First off, Not all disk servers are created equal. Once we'd Created and formatted the array, we then had to mount it. Cue the following snippet in the directories: stanza
disksvr::
# Mount points for Raid space
/gridstore0 mode=0755 owner=root group=root
/gridstore1 mode=0755 owner=root group=root
/gridstore2 mode=0755 owner=root group=root
/gridstore3 mode=0755 owner=root group=root
/gridstore4 mode=0755 owner=root group=root

and a new central /etc/fstab thrown out to all the nodes (in the copy: stanza)
disksvr::
$(skel)/disksvr/etc/fstab mode=644 dest=/etc/fstab type=sum

Finally I remembered that I should have reduced roots reserved space to zero on those chunks:

for i in `seq 1 5` ; do tune2fs -r 0 /dev/sdb$i ; done

Monday, February 26, 2007

SplayTime Finally Cracked

Finally I've got splaytime to work. Nothing to do with capitalisation; it needs to go into update.conf, not in cfagent.conf. Notice the hourly spikes dissapear after 1800 - that's when the splaytime of 25 minutes went into update.conf and started working.

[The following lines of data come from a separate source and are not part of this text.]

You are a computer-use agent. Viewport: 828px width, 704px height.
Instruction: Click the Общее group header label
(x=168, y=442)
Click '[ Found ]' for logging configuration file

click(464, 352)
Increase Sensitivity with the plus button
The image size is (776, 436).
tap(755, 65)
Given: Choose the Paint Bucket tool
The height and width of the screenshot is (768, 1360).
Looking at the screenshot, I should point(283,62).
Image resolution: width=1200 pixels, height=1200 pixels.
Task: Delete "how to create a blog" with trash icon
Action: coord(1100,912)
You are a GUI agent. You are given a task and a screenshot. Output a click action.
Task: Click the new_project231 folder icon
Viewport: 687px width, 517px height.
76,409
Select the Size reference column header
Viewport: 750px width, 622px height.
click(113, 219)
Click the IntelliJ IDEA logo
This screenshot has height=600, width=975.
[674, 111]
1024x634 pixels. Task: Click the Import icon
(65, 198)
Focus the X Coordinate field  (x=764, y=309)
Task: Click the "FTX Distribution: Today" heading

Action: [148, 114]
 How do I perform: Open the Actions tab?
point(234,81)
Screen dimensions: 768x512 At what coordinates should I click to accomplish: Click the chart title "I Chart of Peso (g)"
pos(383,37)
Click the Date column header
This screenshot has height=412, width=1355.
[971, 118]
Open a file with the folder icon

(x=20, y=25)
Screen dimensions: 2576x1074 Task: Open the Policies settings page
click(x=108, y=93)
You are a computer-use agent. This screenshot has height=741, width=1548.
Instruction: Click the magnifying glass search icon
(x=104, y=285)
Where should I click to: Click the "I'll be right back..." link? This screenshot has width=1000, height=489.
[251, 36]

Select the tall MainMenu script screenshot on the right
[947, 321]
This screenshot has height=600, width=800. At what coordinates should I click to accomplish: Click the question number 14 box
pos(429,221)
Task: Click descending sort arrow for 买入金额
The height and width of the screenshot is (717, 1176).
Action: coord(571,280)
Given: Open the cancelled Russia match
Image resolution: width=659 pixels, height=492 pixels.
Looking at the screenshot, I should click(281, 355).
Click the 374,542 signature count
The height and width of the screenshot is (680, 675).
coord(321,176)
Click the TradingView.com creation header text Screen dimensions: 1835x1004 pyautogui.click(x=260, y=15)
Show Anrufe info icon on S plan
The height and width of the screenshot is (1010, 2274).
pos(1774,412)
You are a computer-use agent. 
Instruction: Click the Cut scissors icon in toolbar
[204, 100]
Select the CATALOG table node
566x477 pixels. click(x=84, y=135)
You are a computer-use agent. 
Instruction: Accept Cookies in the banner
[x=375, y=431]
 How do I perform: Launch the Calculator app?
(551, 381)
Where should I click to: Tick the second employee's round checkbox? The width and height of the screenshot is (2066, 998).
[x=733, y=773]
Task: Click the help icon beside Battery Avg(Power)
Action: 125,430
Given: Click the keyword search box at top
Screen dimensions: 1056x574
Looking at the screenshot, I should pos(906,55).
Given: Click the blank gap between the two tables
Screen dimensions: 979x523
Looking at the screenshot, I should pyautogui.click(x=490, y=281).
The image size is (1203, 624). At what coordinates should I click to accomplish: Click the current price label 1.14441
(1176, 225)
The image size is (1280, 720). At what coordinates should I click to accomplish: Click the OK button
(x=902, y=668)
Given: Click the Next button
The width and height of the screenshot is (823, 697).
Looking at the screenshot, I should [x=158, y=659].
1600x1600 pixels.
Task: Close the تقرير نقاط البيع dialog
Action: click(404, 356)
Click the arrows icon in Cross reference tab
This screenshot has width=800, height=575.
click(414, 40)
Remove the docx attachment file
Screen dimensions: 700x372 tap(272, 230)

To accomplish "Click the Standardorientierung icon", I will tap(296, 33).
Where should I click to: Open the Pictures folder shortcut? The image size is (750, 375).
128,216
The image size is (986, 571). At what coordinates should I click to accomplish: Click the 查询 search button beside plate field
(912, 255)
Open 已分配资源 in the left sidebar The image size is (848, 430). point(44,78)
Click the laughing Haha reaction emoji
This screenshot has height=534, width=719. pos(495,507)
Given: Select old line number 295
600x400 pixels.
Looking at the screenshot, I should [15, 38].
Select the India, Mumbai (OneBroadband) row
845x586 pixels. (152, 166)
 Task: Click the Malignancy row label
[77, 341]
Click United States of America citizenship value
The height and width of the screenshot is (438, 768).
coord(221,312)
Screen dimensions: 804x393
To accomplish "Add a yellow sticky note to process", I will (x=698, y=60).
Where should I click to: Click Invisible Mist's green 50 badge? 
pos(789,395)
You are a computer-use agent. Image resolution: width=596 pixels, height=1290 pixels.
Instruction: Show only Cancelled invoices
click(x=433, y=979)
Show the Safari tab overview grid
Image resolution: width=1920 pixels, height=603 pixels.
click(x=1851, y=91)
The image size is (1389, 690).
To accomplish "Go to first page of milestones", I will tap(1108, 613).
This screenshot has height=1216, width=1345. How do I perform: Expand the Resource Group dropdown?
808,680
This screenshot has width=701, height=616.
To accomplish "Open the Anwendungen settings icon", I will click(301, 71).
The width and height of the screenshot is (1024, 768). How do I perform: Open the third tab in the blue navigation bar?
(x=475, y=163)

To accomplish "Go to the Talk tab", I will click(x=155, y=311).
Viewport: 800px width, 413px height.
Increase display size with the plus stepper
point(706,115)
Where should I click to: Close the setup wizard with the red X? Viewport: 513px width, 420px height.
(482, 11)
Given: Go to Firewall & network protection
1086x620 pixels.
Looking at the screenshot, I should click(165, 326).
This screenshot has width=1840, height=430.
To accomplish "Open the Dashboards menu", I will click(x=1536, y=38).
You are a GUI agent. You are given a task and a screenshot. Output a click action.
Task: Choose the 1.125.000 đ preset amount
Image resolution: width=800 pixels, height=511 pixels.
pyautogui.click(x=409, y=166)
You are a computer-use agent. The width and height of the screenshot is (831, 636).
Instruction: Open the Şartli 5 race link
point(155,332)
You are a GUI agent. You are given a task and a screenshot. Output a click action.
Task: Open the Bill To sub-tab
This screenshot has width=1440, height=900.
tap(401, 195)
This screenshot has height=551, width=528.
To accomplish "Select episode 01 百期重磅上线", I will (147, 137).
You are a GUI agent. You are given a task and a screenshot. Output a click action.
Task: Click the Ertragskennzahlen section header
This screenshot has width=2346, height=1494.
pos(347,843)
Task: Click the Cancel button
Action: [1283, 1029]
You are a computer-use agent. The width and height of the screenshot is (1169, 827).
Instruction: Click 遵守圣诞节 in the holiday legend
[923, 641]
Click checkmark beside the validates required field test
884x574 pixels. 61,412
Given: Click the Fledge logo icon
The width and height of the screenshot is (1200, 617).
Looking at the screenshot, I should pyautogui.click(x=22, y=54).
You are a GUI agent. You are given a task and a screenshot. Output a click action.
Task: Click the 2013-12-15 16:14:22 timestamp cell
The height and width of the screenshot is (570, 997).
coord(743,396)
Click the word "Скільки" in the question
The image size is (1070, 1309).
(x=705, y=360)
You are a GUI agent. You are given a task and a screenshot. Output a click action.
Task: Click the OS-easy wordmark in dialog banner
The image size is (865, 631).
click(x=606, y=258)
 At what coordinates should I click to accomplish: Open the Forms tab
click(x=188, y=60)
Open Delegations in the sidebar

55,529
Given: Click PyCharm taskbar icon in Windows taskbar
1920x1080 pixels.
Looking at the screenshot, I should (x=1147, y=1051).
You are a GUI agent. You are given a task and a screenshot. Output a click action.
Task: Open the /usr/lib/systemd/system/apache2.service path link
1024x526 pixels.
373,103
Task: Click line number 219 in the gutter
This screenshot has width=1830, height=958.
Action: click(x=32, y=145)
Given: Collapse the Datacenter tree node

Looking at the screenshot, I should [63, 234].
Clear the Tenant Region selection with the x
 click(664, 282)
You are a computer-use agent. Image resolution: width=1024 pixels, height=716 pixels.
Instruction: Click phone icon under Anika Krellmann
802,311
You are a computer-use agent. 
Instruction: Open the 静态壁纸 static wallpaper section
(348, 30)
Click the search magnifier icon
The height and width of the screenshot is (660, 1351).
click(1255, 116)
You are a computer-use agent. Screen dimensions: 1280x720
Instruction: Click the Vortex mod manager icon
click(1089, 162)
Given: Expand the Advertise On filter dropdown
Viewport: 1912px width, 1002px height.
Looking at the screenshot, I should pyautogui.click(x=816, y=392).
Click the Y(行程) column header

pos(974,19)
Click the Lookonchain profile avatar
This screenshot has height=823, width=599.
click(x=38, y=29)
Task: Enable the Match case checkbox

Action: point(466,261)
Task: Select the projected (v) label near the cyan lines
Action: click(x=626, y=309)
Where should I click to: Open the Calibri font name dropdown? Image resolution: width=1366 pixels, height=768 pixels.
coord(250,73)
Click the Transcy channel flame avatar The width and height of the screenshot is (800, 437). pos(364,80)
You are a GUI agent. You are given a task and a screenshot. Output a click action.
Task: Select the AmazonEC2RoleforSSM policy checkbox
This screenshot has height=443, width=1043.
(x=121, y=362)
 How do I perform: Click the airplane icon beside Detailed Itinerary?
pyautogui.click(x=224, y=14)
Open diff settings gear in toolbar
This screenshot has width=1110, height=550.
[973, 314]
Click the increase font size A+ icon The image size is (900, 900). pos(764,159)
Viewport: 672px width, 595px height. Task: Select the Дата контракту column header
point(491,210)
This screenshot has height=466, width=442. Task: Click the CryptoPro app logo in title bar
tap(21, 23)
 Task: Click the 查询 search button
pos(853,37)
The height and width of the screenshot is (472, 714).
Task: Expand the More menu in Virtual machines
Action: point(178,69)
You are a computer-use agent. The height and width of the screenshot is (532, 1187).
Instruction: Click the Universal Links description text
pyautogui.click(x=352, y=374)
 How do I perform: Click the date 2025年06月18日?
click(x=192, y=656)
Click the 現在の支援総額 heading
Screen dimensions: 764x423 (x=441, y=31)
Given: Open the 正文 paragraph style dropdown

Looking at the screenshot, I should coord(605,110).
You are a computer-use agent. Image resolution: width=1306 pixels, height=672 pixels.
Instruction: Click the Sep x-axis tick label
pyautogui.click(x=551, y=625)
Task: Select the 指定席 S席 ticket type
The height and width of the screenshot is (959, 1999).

LCG Gatekeeper On svr016 Patched For stagein

In our investigations for supporting NGS it became clear that the lcg-CE does not support GRAM stagein properly. There is a patch for this available in Savannah, which I have now applied to the CE.

Olivier and Alessandra were running this patch at IC and Manchester, so I was reassured enough to apply it to the live system. Checking the gatekeeper logs it doesn't seem to have broken anything, and hopefully it will make a difference for our local users attempting to get GRAM working properly.

Just in case the CE goes down in flames, the patched Helper.pm has been added to cfengine's skeleton files and a new line added to the copy stanza:


copy:
        grid.ce::
                # This applies patch https://savannah.cern.ch/bugs/?func=detailitem&item_id=4400 to the CE
                # which should allow for stagein with globus-job-{submit,run}. Also rumored to help
                # with ATLAS condor submissions...
                $(skel)/ce/gatekeeper/Helper.pm mode=0755 dest=/opt/globus/lib/perl/Globus/GRAM/Helper.pm type=sum

Finally, there's a rumor that this patch might help with ATLAS condor submissions. For the record svr016 currently is at 70% on the ATLAS Prod site efficiency pages. I'll keep an eye on this (although it mixes condor and RB submissions, so it's quite hard to track each method separately).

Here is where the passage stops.